The question of what causes economies to grow is theoretically interesting and practically important. If we could discover the secrets of economic growth—what causes income per person to increase over time—we might be able to make growth happen at will, abolishing poverty and creating a world of universal abundance.

Until about three hundred years ago, periods of economic growth had always been reversed, leaving long-term income levels unchanged: the standard of living of a European agricultural worker in the sixteenth century was little higher than it had been in Roman times. In his Essay on Population (1798) the Reverend T.R. Malthus explained why. Whenever food supply grew, population grew, but even faster. This meant that income per head—or food per person—was constantly being forced back toward subsistence levels. But from the late seventeenth century onward “perhaps for the first time in…history…both the Dutch and the British economies …succeeded in increasing the per capita income of a growing population despite the continued pressure of diminishing returns in agriculture.” Malthus’s population theory was by then explaining only past history. In the century after he wrote, emigration to the Americas, the Industrial Revolution, and falling birth rates banished, or at least postponed, his “problem” in the Western European countries of the world. Wealth could be made to grow faster than population.

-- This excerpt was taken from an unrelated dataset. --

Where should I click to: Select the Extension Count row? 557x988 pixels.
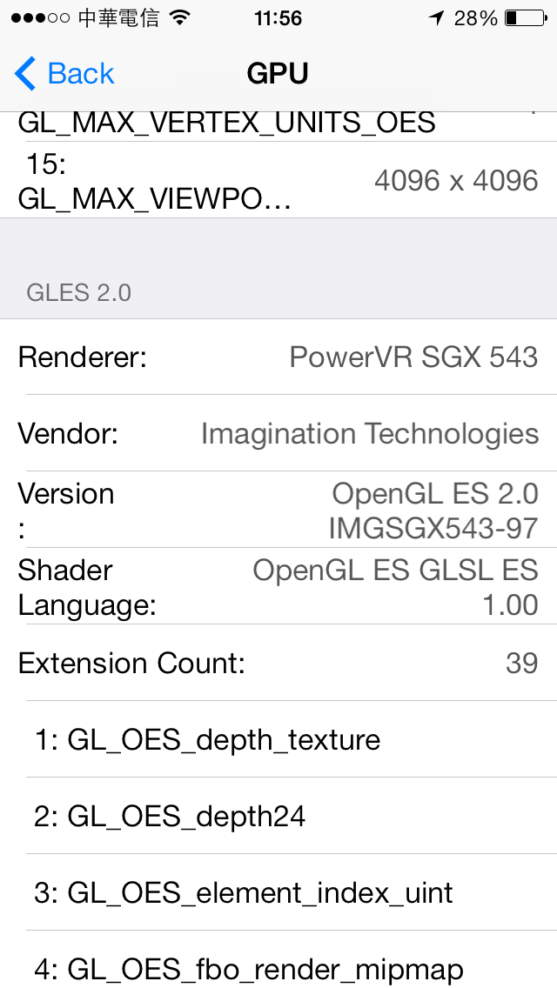[279, 662]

Adam Smith, the founder of scientific economics, was the inventor of growth theory. The question he asked in The Wealth of Nations (1776) was: What laws, institutions, and public policies does a society need to experience economic growth? Smith had no doubt that “little else is requisite to carry a state to the highest degree of opulence from the lowest barbarism, but peace, easy taxes, and a tolerable administration of justice; all the rest being brought about by the natural course of things.”

Behind these economists’ assertions lay the thought that economic growth is natural because, except for some monks and other ascetics, “love of gain” is universal. The main “obstacle to growth” was what Karl Marx called “ancient and venerable prejudices.” However, these would yield to scientific knowledge. In this view, no change in human motives is needed to explain economic growth, merely a change in the circumstances in which the self-interested motives are translated into action. Prescriptively, “scientific” economics tries to tell you what the required circumstances are.

However, the economists’ accounts left one huge question unanswered: Why has Western civilization been so much more successful than any other in removing the obstacles to economic growth? An equal love of gain cannot explain the highly unequal patterns of growth we have in fact observed. Sociologists argued …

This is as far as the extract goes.